如本文所用,术语“约”通常是指所述数字的正负10%。例如,“约10%”可能表示9~11%的范围,“约20”可能表示18~22。从上下文来看,“约”的其他含义可能是显而易见的,例如四舍五入,因此,例如“约1”也可以表示0.5~1.4。如本文所使用的,术语“和/或”包括一个或多个所列相关项目的任一个及所有组合。“至少一个”之类的表达在元素列表前面时,修饰整个元素列表,而不是修饰列表中的单个元素。当提及给药方案时,术语“天”、“每天”等是指一个日历日内从午夜开始到下一个午夜结束的时间。
本文所用术语“治疗”或“诊治”及其任何衍生物是指治疗疗法。就某一特定病症而言,治疗是指:(1)改善或预防一种或多种生物学表现的病症,(2)干扰(a)导致所述疾病或导致所述疾病的生物级联中的一个或多个点,或(b)所述疾病的一种或多种生物学表现,(3)减轻与所述疾病或其治疗相关的一种或多种症状、作用或副作用,或(4)减缓病情的进展或减缓病症的一种或多种生物学表现。因此,预防性治疗也在考虑之中。技术人员会意识到“预防”不是一个绝对的术语。在医学中,“预防”应理解为预防性给药,以大幅降低某一疾病或其生物表现的可能性或严重性,或延迟该疾病或其生物表现的发生。例如,当受试者被认为具有发展成癌症的高风险时,如当受试者有很强的癌症家族史或当受试者接触过致癌物时,预防性治疗是适宜的。
如本文所用,术语“有效治疗量”是指将引起组织、系统、动物或人的生物或医学反应的药物或药剂的量,所述生物或医学反应是由诸如研究人员或临床医生所寻求的。此外,术语“有效治疗量”是指与未接受该量的相应受试者相比,能够治疗、治愈、预防或改善疾病、紊乱或副作用,或降低疾病或紊乱的进展速度的任何剂量。该术语还包括在其范围内有效地增强正常生理功能的剂量。本领域技术人员使用常规方法容易确定具体剂量。
本文所使用的术语“联合应用”是指有效治疗量的组成药物同时给药或以任何方式单独顺序给药。优选地,如果不是同时给药,则在彼此接近的时间内给予药物。适宜地,两种药物在约24、约12、约11、约10、约9、约8、约7、约6、约5、约4、约3、约2或约1小时内给予。如本文所用,当波齐替尼和T-DM1的给药间隔小于大约45分钟时被认为是同时给药。

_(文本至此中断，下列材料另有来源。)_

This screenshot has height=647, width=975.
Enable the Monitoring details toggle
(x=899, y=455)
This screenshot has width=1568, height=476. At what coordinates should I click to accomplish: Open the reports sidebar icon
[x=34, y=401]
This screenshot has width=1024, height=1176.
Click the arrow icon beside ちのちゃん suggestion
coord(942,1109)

如本文所用,术语“药学上可接受的载体和/或赋形剂”是指在药理学和/或生理上与受试者和活性组分相容的载体和/或赋形剂。药学上可接受的载体包括但不限于pH调节剂、表面活性剂、佐剂和离子强度增强剂。例如,pH调节剂包括但不限于磷酸盐缓冲溶液;表面活性剂包括但不限于阳离子、阴离子或非离子表面活性剂,例如吐温-80;离子强度增强剂包括但不限于氯化钠。

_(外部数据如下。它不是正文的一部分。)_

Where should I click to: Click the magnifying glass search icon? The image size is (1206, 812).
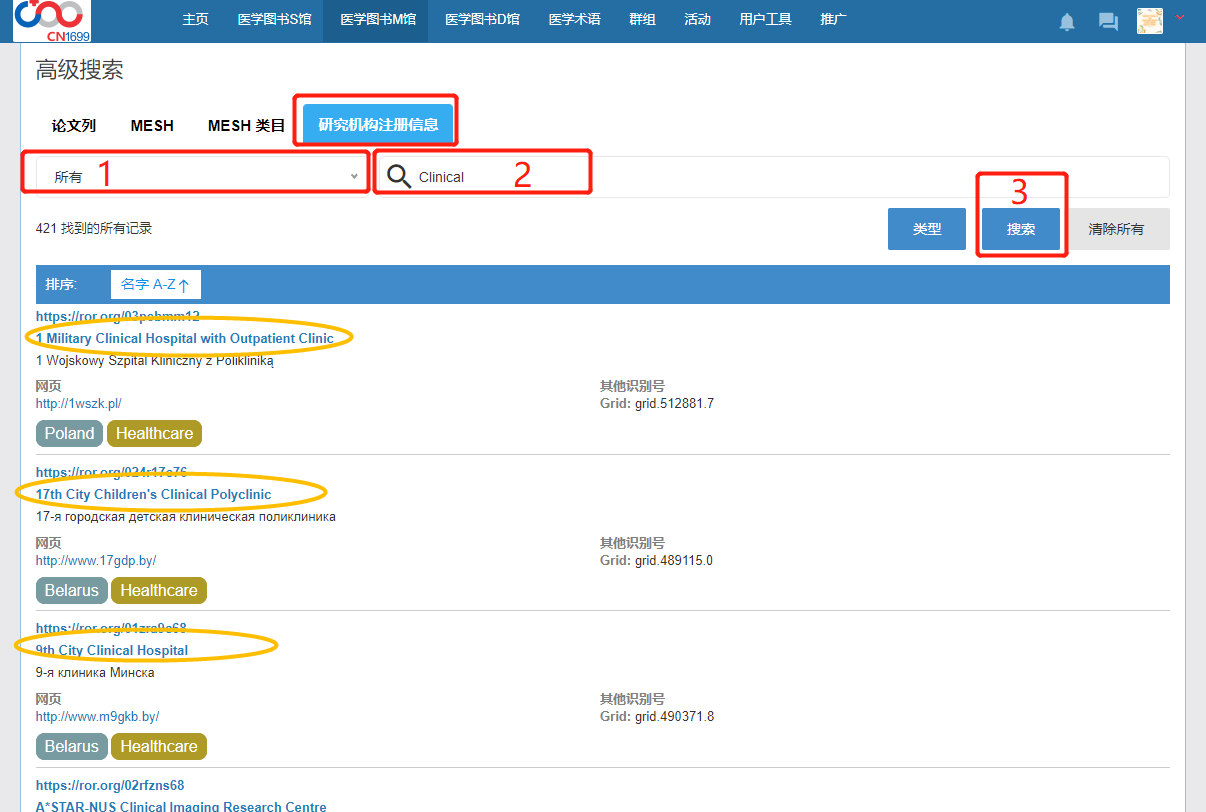pos(399,177)
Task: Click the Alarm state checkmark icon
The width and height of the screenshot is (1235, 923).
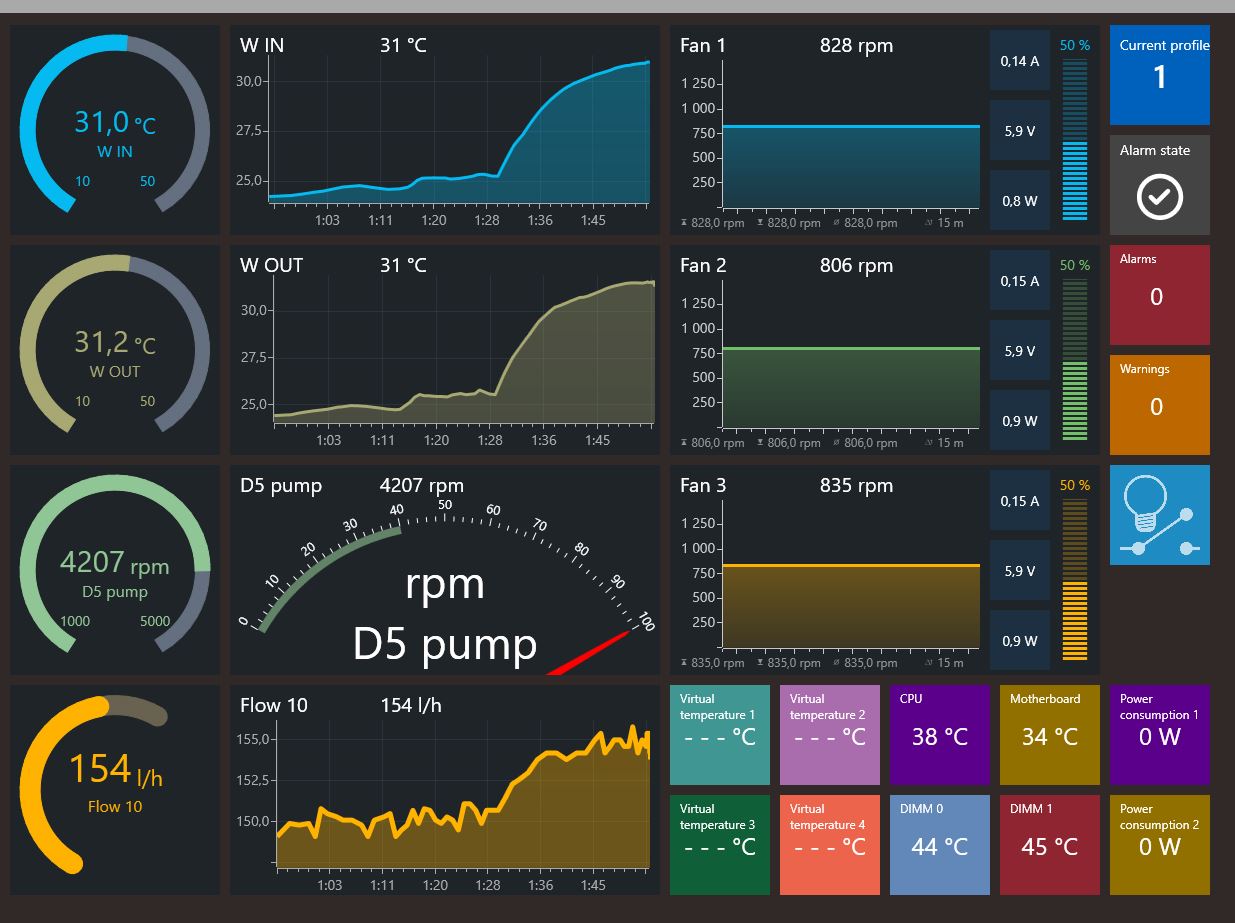Action: [x=1160, y=197]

如本文所用,“有需要的受试者”指患有与HER1、HER2或HER4或其任何突变体的过表达相关的病症或疾病的受试者或患者,其将受益于施用包括波齐替尼及抗-HER1抗体、抗-HER2抗体或抗-HER4抗体的药物(例如曲妥珠单抗或其药物偶联物如T-DM1)的药物组合物。这些受试者特别包括那些患有HER2阳性乳腺癌、转移性HER2阳性乳腺癌或HER2阳性胃癌的患者。适宜的,癌症可以为原发性乳腺癌,也就是说,起源于乳腺的癌症。或者癌症可能是继发性的,比如转移性乳腺癌,也就是说,癌细胞从乳腺开始转移到继发性部位。适宜地,治疗癌症的方法针对患有胃癌的受试者,优选为HER2阳性胃癌的受试者,更优选为曾施用过一种或多种化疗药物的HER2阳性胃癌受试者。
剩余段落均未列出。